** START **

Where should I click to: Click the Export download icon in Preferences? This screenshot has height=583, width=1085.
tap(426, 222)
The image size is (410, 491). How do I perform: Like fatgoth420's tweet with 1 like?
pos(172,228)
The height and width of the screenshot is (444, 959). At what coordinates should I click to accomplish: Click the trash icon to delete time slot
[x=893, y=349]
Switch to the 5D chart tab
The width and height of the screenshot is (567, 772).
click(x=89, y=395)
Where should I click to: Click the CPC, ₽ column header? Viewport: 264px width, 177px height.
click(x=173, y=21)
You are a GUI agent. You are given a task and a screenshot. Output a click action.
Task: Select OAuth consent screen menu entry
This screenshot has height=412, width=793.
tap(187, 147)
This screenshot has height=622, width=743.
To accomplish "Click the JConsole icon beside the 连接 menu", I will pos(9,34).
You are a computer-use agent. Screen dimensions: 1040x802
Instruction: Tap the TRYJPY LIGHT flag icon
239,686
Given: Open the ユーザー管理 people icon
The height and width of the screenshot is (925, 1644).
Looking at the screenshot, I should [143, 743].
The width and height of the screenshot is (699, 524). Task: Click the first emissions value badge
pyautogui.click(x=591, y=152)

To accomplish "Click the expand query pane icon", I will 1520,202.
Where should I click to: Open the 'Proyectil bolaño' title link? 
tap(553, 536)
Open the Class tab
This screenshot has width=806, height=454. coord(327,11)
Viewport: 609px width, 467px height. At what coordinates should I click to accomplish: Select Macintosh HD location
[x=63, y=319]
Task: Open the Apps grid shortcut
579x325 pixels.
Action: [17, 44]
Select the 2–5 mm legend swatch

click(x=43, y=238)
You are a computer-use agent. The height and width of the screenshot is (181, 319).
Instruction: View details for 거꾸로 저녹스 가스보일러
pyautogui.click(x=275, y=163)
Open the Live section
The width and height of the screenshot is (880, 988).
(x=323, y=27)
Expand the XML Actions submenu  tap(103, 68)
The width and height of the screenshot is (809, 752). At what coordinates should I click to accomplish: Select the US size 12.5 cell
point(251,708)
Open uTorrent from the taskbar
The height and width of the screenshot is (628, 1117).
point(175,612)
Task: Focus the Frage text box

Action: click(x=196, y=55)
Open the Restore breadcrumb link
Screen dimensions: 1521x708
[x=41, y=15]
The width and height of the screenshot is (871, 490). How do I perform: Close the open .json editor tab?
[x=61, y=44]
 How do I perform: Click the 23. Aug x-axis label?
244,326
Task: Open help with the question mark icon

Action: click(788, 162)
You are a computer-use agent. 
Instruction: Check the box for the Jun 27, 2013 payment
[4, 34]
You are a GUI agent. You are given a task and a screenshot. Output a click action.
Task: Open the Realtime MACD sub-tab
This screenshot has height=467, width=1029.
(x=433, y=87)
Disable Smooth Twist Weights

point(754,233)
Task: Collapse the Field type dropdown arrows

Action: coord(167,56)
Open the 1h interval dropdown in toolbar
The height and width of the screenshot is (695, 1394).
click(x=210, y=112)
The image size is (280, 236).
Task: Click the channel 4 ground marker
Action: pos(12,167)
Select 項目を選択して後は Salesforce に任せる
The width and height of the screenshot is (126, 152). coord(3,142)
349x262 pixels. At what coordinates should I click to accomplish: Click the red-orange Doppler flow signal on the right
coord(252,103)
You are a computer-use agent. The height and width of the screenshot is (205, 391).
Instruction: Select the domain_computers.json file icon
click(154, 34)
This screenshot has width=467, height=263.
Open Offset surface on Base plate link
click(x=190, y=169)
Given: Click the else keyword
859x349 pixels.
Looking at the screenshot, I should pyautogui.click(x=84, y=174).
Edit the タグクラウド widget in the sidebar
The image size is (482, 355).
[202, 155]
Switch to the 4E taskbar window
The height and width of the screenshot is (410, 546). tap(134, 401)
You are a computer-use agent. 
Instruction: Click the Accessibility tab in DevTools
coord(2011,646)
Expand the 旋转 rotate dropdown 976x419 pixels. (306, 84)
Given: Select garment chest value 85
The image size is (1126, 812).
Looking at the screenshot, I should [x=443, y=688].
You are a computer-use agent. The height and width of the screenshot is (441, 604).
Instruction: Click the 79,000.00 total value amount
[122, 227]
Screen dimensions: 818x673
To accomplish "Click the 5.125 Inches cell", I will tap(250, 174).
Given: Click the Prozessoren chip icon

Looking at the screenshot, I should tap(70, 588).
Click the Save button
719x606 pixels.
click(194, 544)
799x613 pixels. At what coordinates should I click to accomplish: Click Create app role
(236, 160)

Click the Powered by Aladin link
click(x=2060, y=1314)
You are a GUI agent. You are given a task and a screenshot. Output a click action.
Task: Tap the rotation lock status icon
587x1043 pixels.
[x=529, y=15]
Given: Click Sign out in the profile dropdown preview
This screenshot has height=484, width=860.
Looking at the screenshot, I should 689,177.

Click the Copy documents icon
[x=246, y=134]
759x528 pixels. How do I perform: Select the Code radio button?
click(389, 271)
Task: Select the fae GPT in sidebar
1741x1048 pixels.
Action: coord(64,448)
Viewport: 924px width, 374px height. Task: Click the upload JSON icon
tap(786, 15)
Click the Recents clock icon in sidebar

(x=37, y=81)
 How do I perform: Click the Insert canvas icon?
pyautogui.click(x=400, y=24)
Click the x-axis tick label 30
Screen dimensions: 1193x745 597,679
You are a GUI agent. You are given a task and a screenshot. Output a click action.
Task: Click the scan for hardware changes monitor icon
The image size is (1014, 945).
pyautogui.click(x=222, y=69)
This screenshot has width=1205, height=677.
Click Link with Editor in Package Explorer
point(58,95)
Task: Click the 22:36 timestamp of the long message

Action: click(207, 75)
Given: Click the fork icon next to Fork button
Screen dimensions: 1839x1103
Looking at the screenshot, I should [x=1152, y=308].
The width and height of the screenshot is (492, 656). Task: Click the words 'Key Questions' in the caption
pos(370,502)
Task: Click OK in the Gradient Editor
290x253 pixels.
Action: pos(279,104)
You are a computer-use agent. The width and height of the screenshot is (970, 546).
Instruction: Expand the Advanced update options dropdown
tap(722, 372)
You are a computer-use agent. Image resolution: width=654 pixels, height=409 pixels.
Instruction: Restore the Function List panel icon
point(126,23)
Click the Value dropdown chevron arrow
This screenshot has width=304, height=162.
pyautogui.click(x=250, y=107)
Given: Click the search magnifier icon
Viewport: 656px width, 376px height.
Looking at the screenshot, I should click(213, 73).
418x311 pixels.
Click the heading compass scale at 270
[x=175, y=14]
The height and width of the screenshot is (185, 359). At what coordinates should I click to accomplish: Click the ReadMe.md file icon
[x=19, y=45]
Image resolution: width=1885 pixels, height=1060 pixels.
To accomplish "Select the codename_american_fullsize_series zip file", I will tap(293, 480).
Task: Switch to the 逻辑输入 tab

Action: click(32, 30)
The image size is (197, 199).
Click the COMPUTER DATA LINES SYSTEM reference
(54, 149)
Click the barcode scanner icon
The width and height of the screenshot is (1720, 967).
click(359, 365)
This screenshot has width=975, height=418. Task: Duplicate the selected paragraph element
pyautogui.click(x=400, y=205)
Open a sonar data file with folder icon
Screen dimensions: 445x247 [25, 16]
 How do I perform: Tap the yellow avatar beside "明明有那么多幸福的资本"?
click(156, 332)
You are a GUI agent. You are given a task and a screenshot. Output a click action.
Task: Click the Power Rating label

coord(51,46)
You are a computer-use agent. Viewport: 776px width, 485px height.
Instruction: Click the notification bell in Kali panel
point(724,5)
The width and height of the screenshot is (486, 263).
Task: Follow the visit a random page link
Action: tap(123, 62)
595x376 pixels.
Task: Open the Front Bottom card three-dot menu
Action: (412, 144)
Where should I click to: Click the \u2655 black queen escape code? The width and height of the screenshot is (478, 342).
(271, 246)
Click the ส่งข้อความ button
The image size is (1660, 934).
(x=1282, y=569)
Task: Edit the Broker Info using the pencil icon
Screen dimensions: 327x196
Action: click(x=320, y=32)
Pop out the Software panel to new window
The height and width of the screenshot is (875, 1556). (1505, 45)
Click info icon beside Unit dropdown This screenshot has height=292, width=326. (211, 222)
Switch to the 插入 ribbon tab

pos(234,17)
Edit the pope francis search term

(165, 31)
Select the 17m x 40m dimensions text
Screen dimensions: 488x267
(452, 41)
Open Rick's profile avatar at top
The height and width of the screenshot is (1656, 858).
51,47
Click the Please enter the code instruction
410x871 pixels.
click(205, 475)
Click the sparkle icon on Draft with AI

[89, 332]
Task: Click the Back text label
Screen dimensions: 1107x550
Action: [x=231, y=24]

** END **

→ **PROBLEM**:
Rewrite the data, from its start through the line holding "I will pos(9,34)." inclusive, as a two-column CSV headed "prompt" and "reply". Give one row per answer, with the text leading up to it under "prompt" and the answer under "reply", each field in quotation marks and any line breaks replaced by spaces.

→ **ANSWER**:
prompt,reply
"Where should I click to: Click the Export download icon in Preferences? This screenshot has height=583, width=1085.","tap(426, 222)"
"The image size is (410, 491). How do I perform: Like fatgoth420's tweet with 1 like?","pos(172,228)"
"The height and width of the screenshot is (444, 959). At what coordinates should I click to accomplish: Click the trash icon to delete time slot","[x=893, y=349]"
"Switch to the 5D chart tab The width and height of the screenshot is (567, 772).","click(x=89, y=395)"
"Where should I click to: Click the CPC, ₽ column header? Viewport: 264px width, 177px height.","click(x=173, y=21)"
"You are a GUI agent. You are given a task and a screenshot. Output a click action. Task: Select OAuth consent screen menu entry This screenshot has height=412, width=793.","tap(187, 147)"
"This screenshot has height=622, width=743. To accomplish ""Click the JConsole icon beside the 连接 menu"",","I will pos(9,34)."